Wrapper methods are a category of approaches in which features are selected and assessed, in conjunction with other features, in their ability to account for the variance in the underlying data. An algorithm iteratively learns to select the combination of features that best explains the data. Common approaches to doing this include forward and backwards selection approaches, in which the algorithm starts initially with either none or all of the variables (respectively), and adds/removes variables until the model no longer improves. This approach is vastly employed in both linear and non-linear methods. Given its iterative nature, wrapper methods are relatively expensive computationally, and the typical forward/backward selection methods have both been shown to be potentially experimentally problematic in terms of identifying most relevant subset of features[18, 19]. There is also a risk that wrapper methods can overfit the data, meaning that the solution accounts for random noise and in actuality has relatively poor predictive performance when applied to new data on which it has not been trained.

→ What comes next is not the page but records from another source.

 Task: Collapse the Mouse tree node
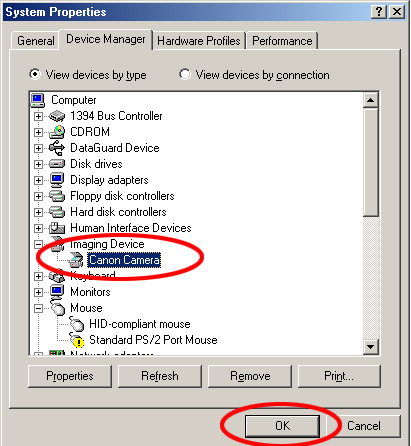click(x=38, y=308)
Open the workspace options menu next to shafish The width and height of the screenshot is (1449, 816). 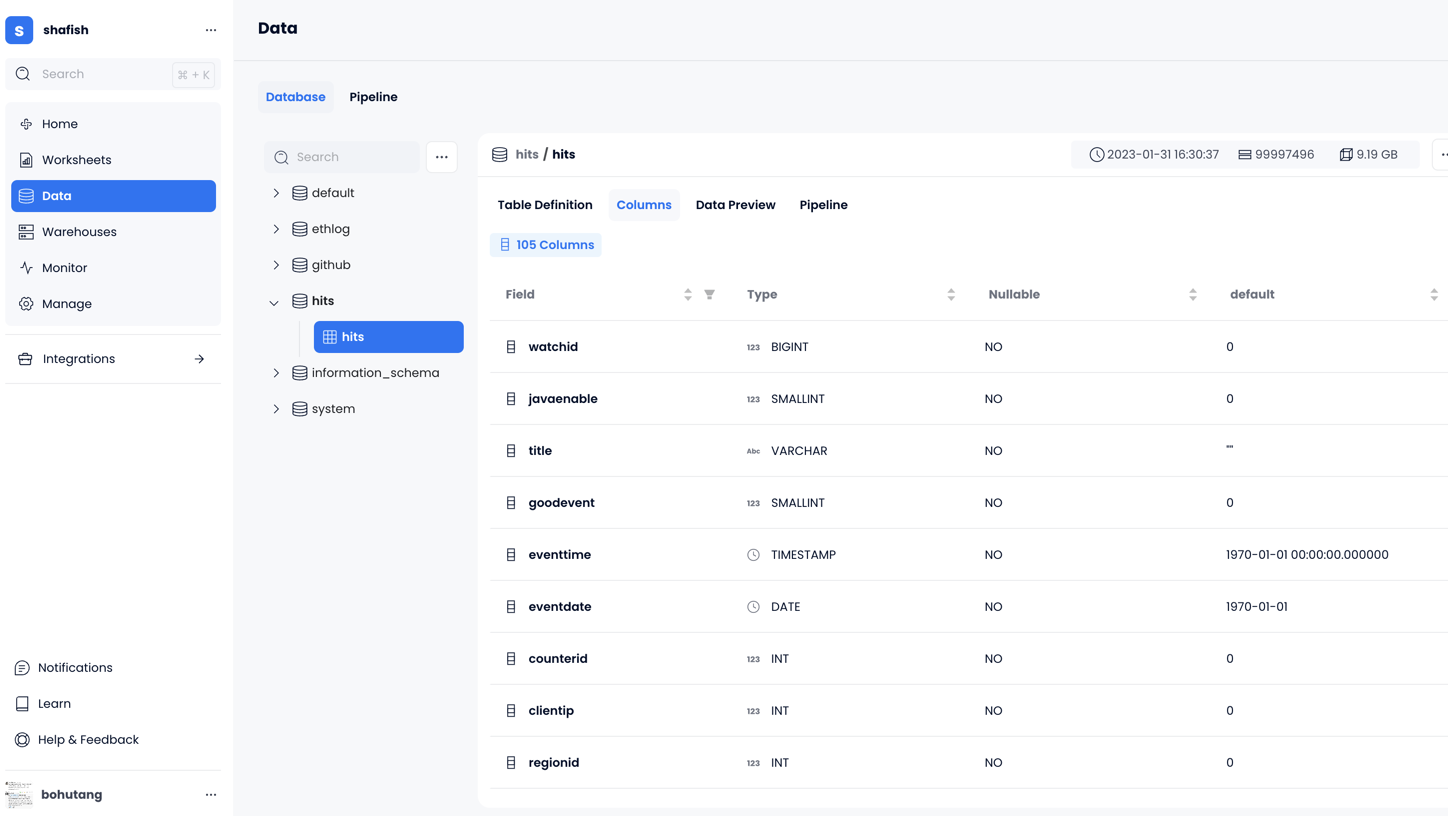pos(211,30)
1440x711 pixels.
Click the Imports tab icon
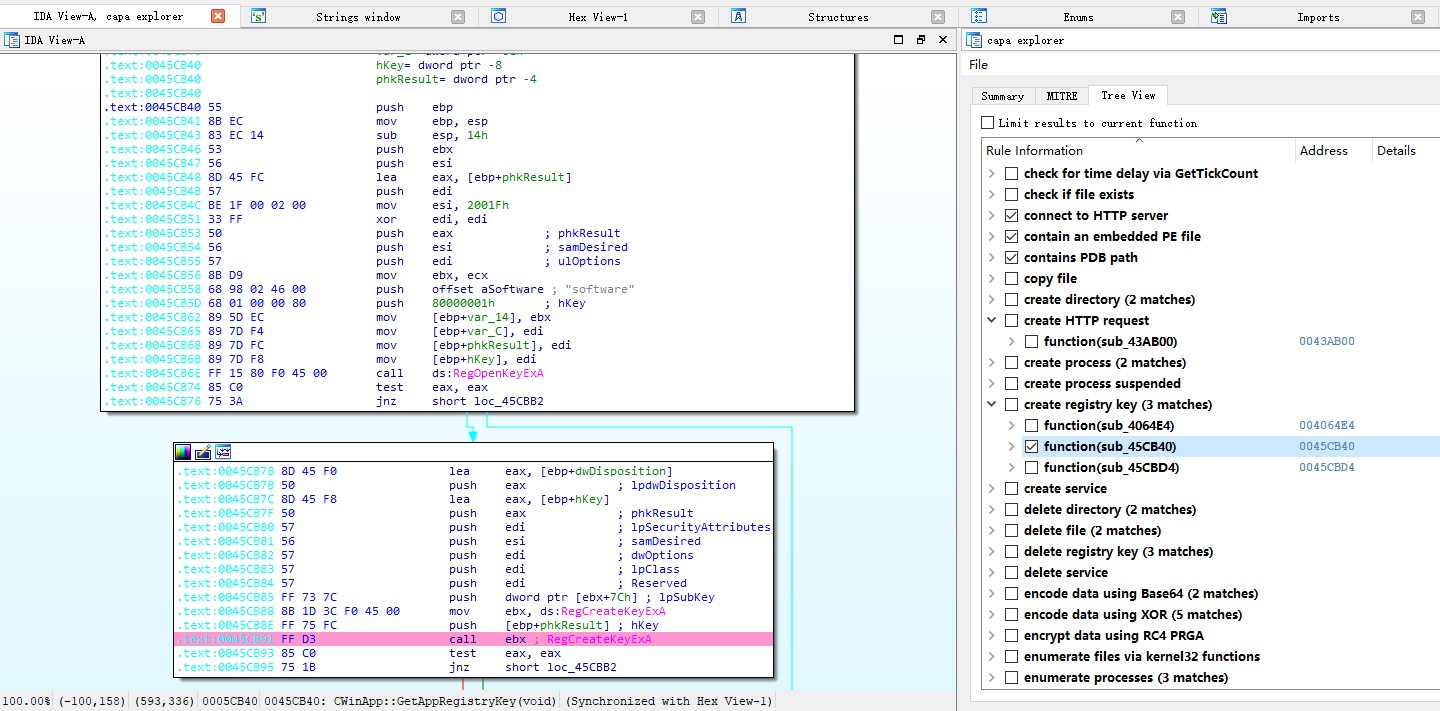pos(1219,16)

Lastly, embedded methods are similar to wrapper methods in that an algorithm iteratively learns to select the features that best contribute to the accuracy of the overall solution. They include interactions between features in generating the model, which typically makes them superior to filter methods for prediction, and less likely to overfit the data than wrapper methods. Although these methods are beyond the scope of the present study, embedded approaches have shown promise in other recent studies that have focused on the analysis of large datasets with multiple variable interactions[20]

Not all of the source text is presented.